Infelizmente não dá para falar
bem dele, mesmo porque o que me traz de volta ao tema é, por um lado o que ele
anda fazendo e dizendo e, por outro, a avaliação que a distância dele me
possibilitou.
Não tenho prazer nenhum em
falar mal de ninguém, particularmente quando se trata de uma figura nacional em
quem tanta gente acredita. Pode parecer má vontade ou rancor, mas não é nada
disso.
Penso como simples cidadão,
atento ao que fazem os políticos e às consequências disso na sociedade. Tanto
mais se esse político tem o peso e a influência de um líder como Lula.
Basta ver o que conseguiu
quando presidente da República, usando de carisma, habilidade e falta de
escrúpulos para montar uma máquina de poder difícil de enfrentar.

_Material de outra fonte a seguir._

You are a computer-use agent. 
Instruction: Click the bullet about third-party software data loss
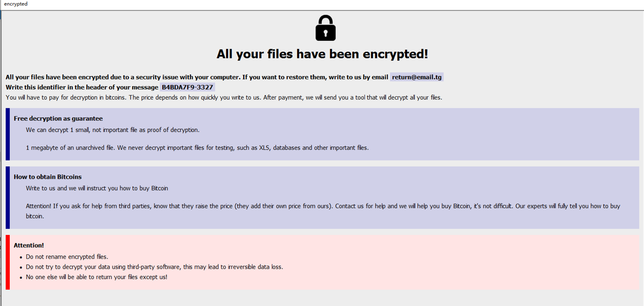(154, 267)
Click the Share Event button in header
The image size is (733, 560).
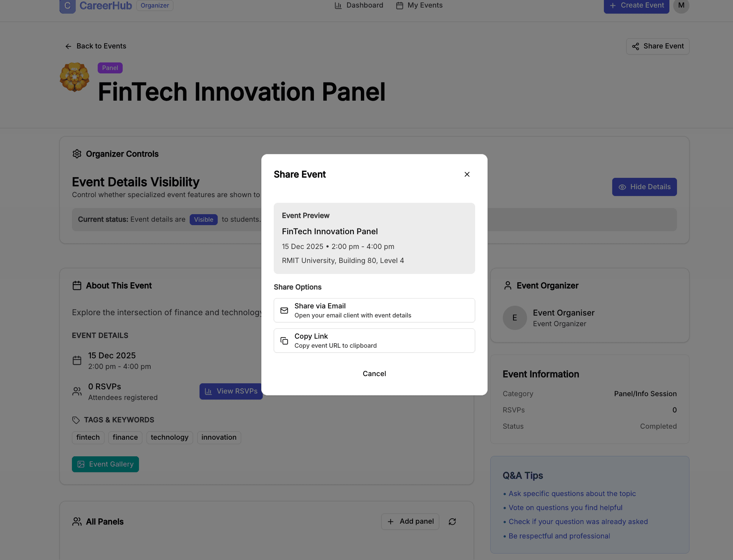[x=658, y=46]
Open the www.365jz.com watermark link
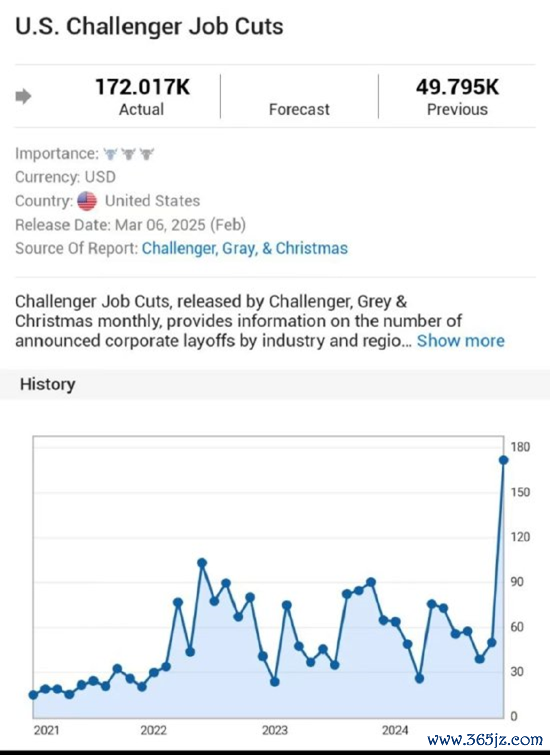Image resolution: width=550 pixels, height=755 pixels. (485, 739)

Não discuto a legitimidade de
um partido ou de um líder pretender governar o país por mais de um mandato ou
voltar ao poder, já que a lei o permite. A meu juízo, quanto mais alternância,
melhor, já que dificulta a manutenção de feudos no organismo do Estado. Se a
permanência prolongada já oferece esse risco, tanto pior é quando se trata de
um partido ou líder pouco confiáveis.
E, se meu juízo a respeito de
Lula já não era bom, o distanciamento e a revelação de novos fatos só vieram
agravá-lo.
Lula é, sem dúvida, um
fenômeno. Poucos líderes possuem, como ele, tanta sagacidade aliada à falta
total de escrúpulos. Hoje entendo por que Brizola, referindo-se a ele, disse
que era "capaz de pisar no pescoço da mãe". Com isso, não quis
apontá-lo como um sujeito de temperamento violento, e sim destituído de
qualquer compromisso com os valores morais. Só lhe importa o poder. De modo
que, para conquistá-lo e mantê-lo, tudo vale.

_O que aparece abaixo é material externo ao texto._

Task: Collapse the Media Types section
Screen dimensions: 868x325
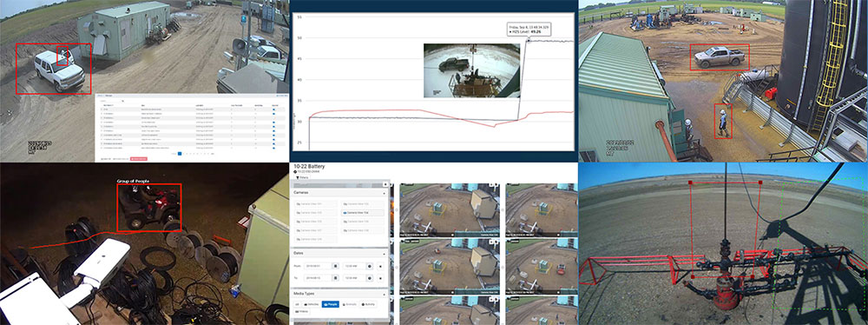Action: tap(385, 293)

Não me esqueço da expressão
que vi no olhar de Lula, em 2005, quando eclodiu o escândalo do mensalão: era
um misto de pavor e perplexidade. "Fui traído", afirmou então,
tentando safar-se, e o conseguiu, jogando a culpa sobre seus auxiliares
imediatos. Pouco depois, dizia que o mensalão era uma espécie de caixa dois.

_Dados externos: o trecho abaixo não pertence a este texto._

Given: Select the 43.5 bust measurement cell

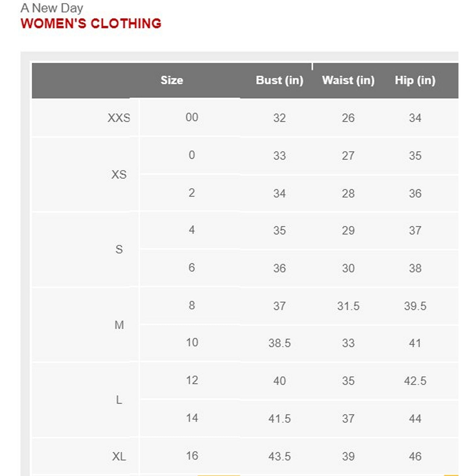Looking at the screenshot, I should pos(279,457).
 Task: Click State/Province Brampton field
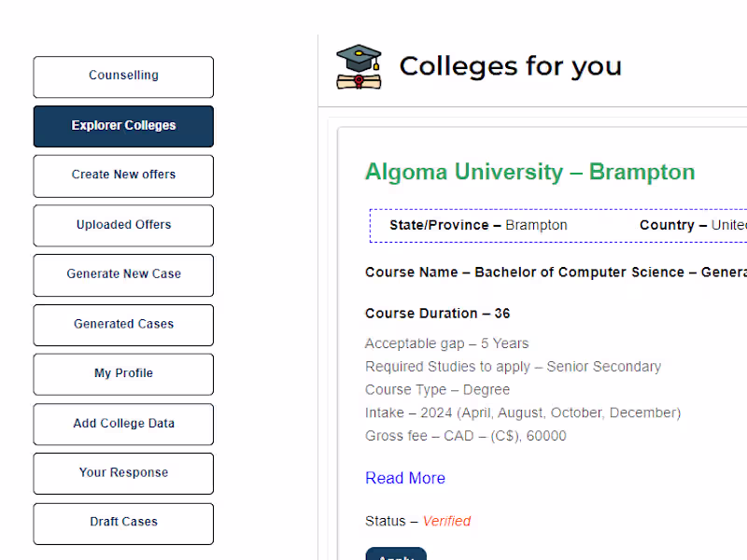(478, 225)
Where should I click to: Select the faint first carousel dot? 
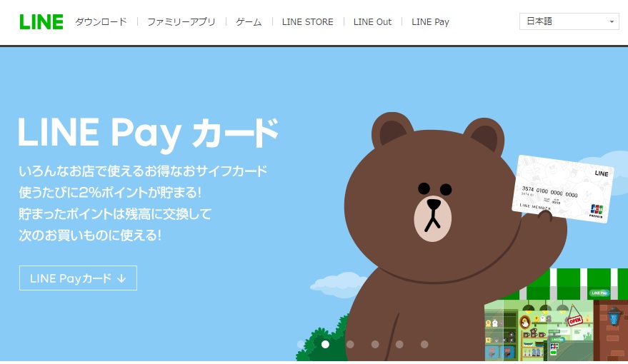tap(301, 344)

Hoje afirma que tudo não passou de uma conspiração para tirá-lo do poder. Isso
muito embora o procurador-geral da República tenha aceitado denunciar 34 dos 40
acusados no processo.
Esse é o Lula, que se
apropriou dos programas do seu antecessor, muito embora tudo tenha feito para
impedir que fossem implantados.
Forçado pelas circunstâncias,
rendeu-se à aliança com o PMDB, mas manteve o pacto com a arraia-miúda, já não
a troco de grana, mas de cargos públicos e vista grossa para a corrupção que,
em seu governo, se instalou nos ministérios.
Enfim, posso ter hoje uma
compreensão melhor de quem é Lula e quais os seus propósitos. Ele é produto
deste momento histórico, quando o fim dos partidos comunistas e do
revolucionarismo guerrilheiro abriu caminho para líderes neopopulistas que,
arvorando-se em defensores dos pobres, negociam com os ricos a paz social em
troca de apoio material e político.
É o que Lula fazia como presidente, aliando o
discurso antiamericano à oferta de empréstimos subsidiados do BNDES a grandes
empresários. Se estava de acordo com as falcatruas praticadas por seus
nomeados, pouco importava. Fez que de nada sabia, como convinha.
Eis a herança maldita que ele
deixou para Dilma: para não passar por conivente, teve ela de demitir dezenas
de "companheiros", envoltos em falcatruas.
No entanto, para ficar bem com
os partidos da base, diz que a demissão dos corruptos não é faxina, que lembra
sujeira. Aliás, corrupção também mudou de nome: agora se chama
"malfeitos", como traquinagens de crianças... Haja eufemismos! E logo
da parte de Dilma, que é a finesse em pessoa.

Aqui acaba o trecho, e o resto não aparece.